- _DATA FOR THE TASK_:
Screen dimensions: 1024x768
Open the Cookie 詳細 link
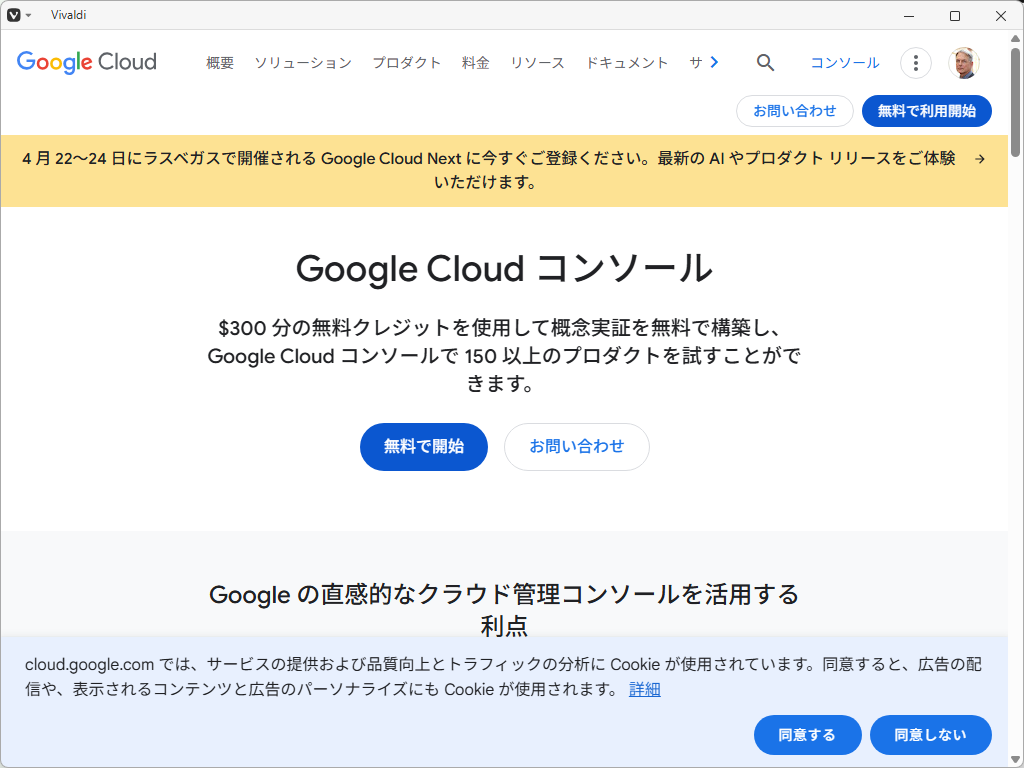click(x=644, y=689)
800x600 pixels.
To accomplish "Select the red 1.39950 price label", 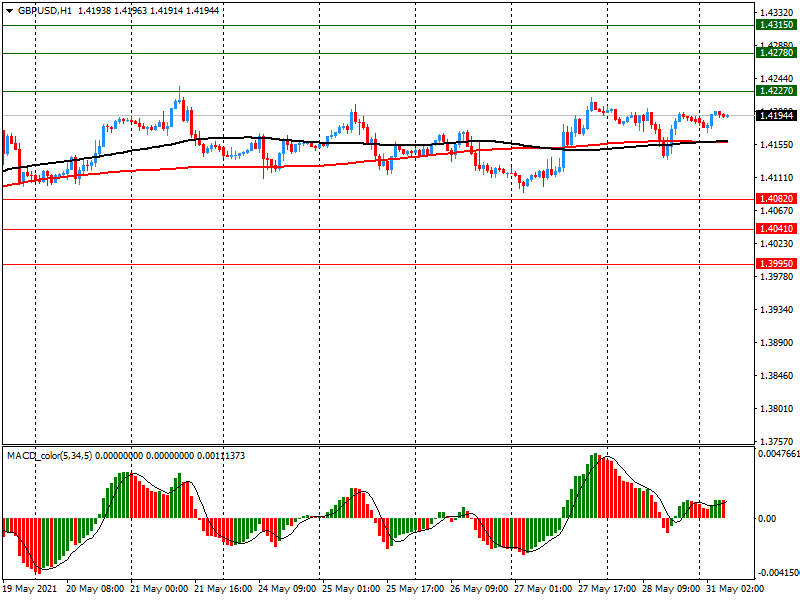I will click(x=775, y=264).
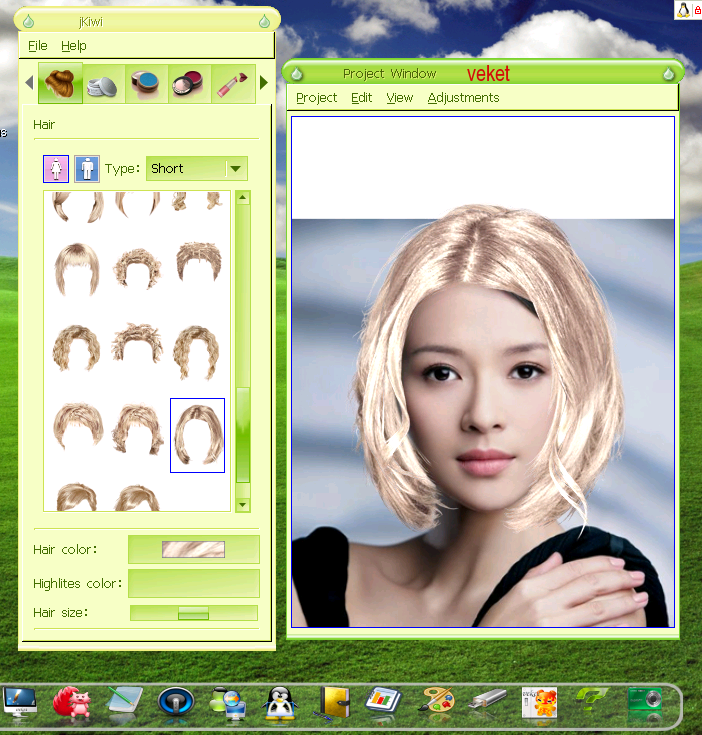Toggle male hairstyles button

click(87, 169)
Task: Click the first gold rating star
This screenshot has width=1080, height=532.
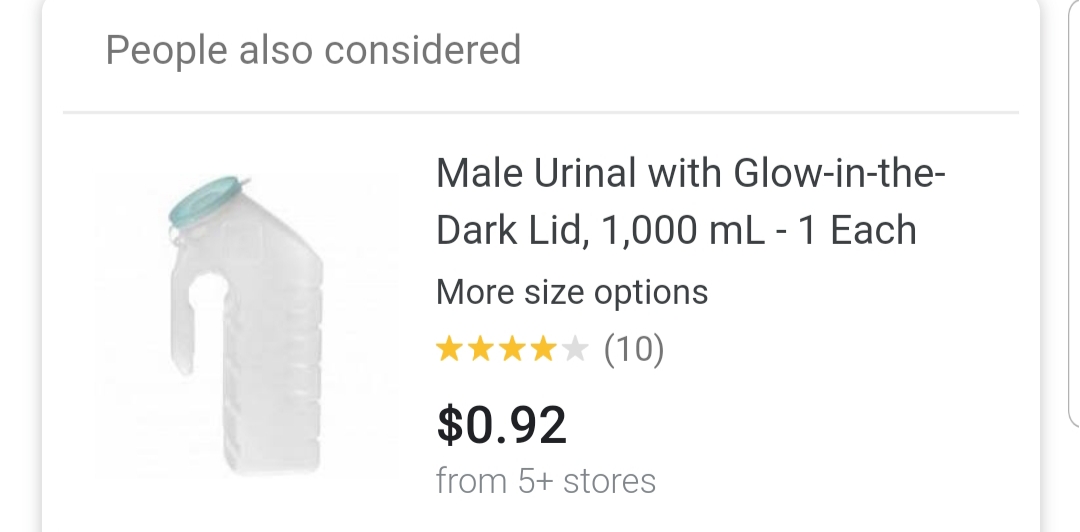Action: click(451, 349)
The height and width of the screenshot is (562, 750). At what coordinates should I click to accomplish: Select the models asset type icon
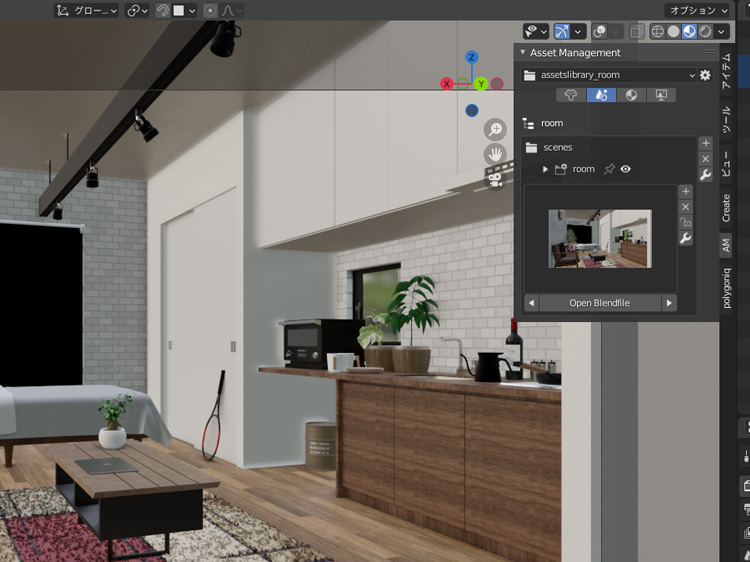pos(572,95)
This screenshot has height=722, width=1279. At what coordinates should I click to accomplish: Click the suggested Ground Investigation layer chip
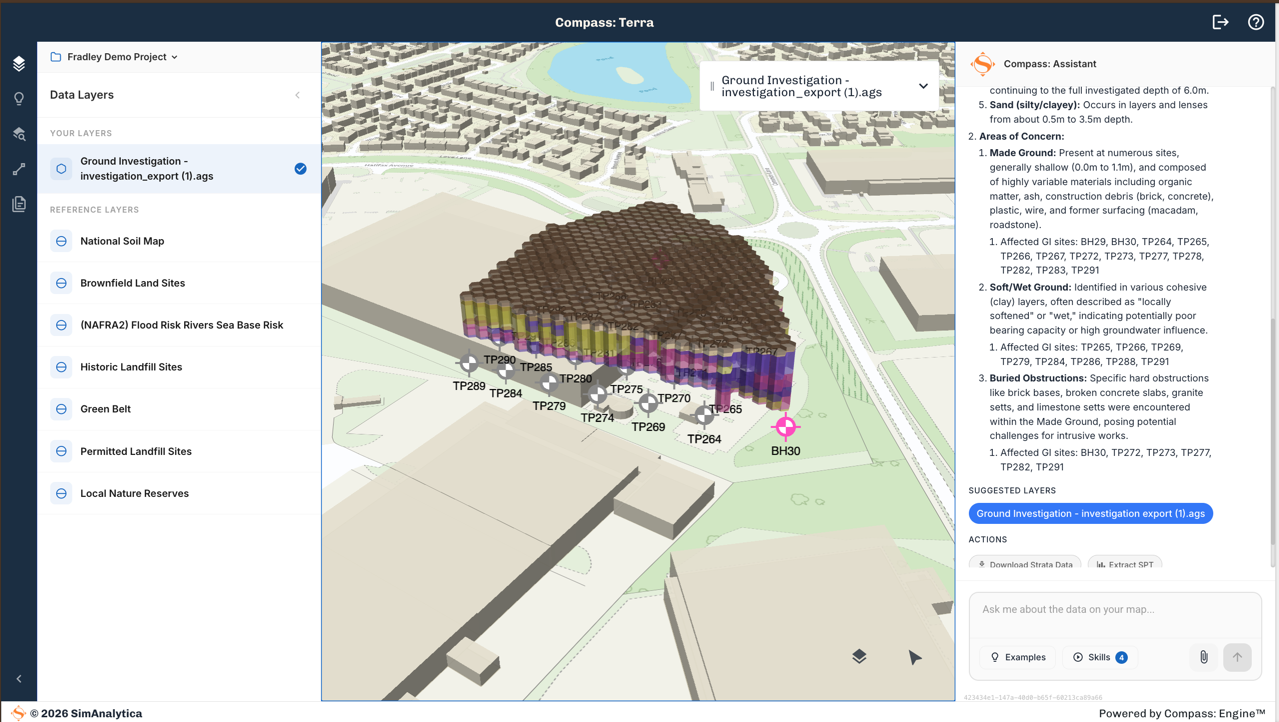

- _WHAT YOU SHOULD DO_:
Repeat only the lines from the line with "The height and" to the end of the entries, including both the first and the last line, and drop every picture.

- _ANSWER TO THE PROBLEM_:
The height and width of the screenshot is (562, 750). At what coordinates should I click to accomplish: Select the models asset type icon
pos(572,95)
This screenshot has height=722, width=1279. At what coordinates should I click to accomplish: Click the suggested Ground Investigation layer chip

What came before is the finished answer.